これで左手が使えないなんて、とても思えないよ」

 少年はどこまでも明るく言った。
                                            
むご
 ブリジットの上腕から下に伸びる左手はない。彼女がまだ子供だった頃、惨い経緯があって失われたのだ。
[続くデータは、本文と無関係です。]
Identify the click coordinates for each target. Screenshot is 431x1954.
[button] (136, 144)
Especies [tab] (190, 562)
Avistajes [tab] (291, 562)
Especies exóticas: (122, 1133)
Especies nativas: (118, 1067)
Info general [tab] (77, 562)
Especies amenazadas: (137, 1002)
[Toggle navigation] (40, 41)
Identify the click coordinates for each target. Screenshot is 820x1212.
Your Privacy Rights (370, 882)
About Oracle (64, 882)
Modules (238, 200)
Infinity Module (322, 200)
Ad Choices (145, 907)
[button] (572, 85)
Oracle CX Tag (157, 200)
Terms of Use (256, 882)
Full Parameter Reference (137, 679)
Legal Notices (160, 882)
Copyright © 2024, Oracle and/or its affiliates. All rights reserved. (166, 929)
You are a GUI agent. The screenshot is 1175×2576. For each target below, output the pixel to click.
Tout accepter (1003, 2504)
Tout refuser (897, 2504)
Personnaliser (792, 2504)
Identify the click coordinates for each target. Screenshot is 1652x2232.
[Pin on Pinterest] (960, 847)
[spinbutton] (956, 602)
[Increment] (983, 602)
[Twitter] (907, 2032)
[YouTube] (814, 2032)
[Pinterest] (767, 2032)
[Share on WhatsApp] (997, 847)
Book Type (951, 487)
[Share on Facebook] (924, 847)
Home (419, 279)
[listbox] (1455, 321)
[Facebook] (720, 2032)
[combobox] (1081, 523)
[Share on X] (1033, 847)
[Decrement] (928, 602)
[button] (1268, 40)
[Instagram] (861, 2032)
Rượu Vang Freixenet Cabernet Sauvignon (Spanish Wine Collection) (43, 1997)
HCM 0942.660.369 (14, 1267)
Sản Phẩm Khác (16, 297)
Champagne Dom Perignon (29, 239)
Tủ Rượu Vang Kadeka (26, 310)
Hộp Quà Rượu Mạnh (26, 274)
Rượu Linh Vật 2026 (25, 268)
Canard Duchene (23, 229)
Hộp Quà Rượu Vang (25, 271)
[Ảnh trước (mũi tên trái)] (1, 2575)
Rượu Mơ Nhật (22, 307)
 現在では、腕のいい医師と医術の施しのおかげで義手を付けているのだが、袖の長い衣服を着ていれば、

見た目にはそれと分からなかった。

  剣技を覚えるようになったのはその過去の出来事も影響しているが、この国を中心に近隣諸国でも

女性が自ら武器を持つことは珍しい時代ではなくなっていた。

「あとは何が足りない?」

 乱れた髪を後ろに払って、ブリジットは問いかけた。

「足りないもの? ……そうだな」

 ティールはふと、自分が弾いた剣の行方を何気なく見つめた。

 街中から少し離れた場所に位置するここは、普段ならば人々が束の間の時を憩う広場なのだが、今にも泣き出しそうな

空のせいで、通り掛かる人影すらも見えなかった。その片隅に、ブリジットの剣が落ちている。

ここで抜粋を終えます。